What you are asked to do:
Read the lines of the data below and retrieve those with "Task".

+ + + +

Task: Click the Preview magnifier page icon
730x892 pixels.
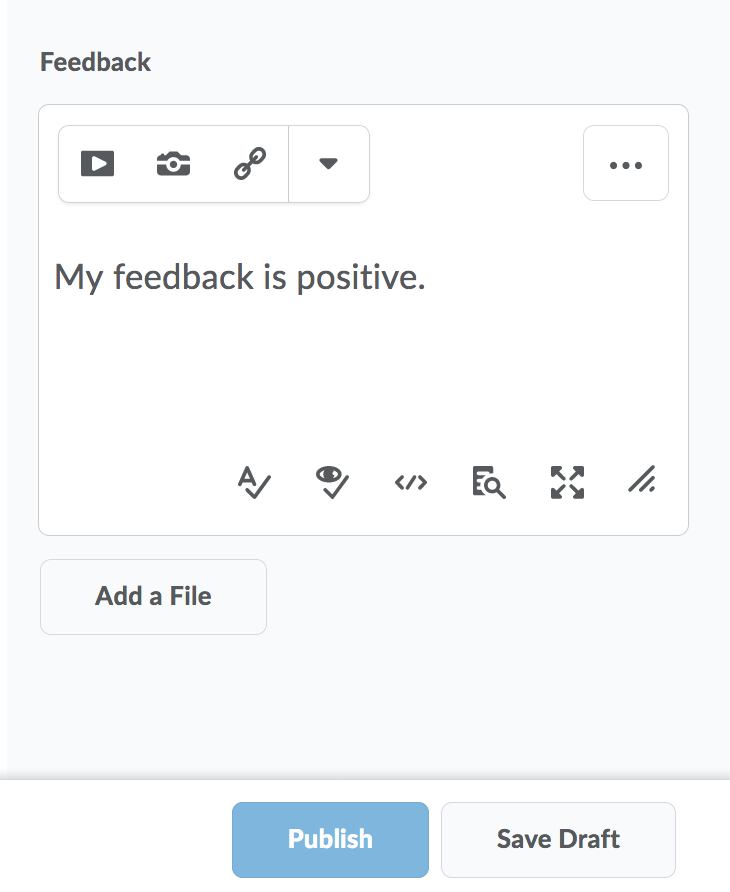Action: point(489,482)

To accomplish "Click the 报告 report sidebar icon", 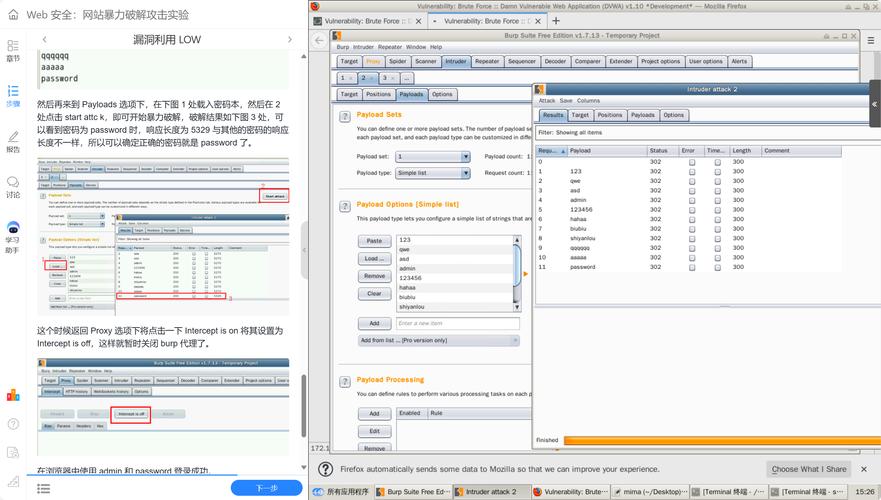I will tap(13, 141).
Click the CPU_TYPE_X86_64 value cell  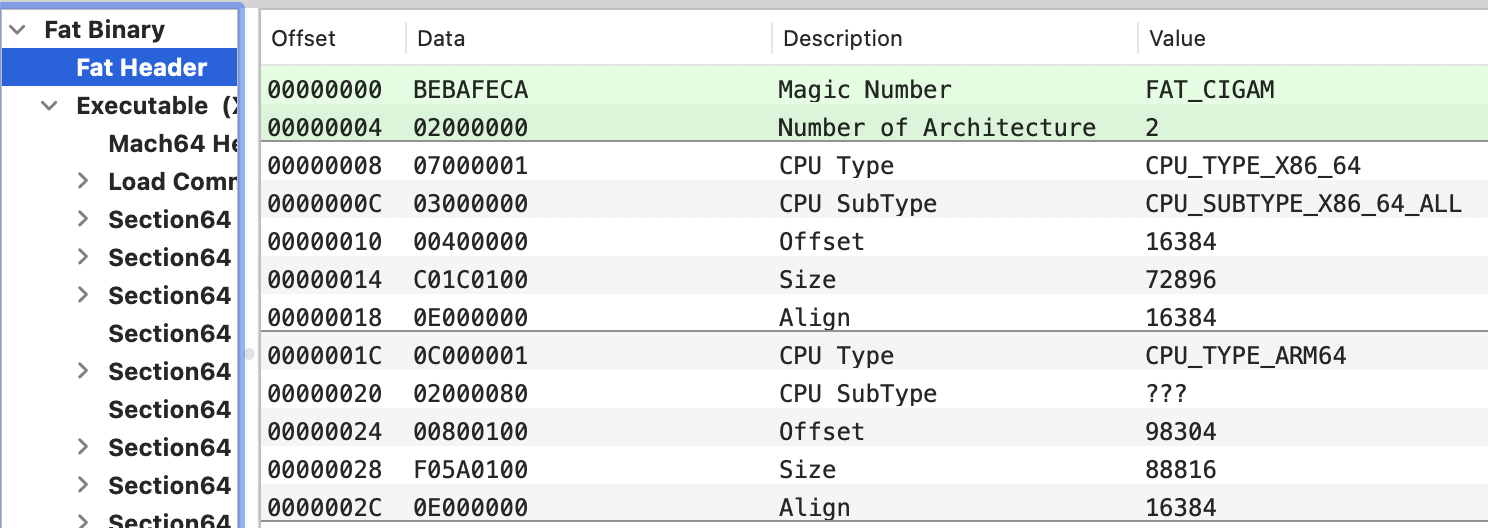tap(1253, 166)
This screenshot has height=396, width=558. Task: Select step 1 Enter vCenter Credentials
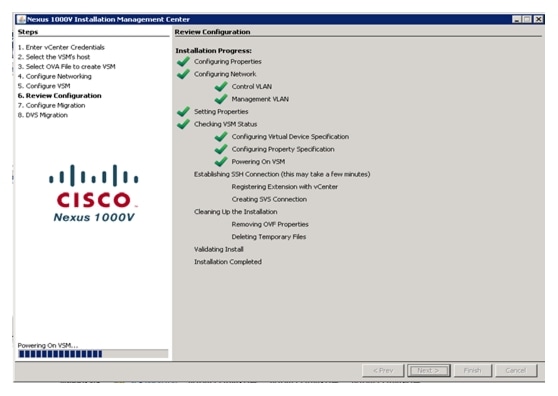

+ + + +

Written reply:
Task: Click the Preview magnifier page icon
This screenshot has height=396, width=558. Task: Select step 1 Enter vCenter Credentials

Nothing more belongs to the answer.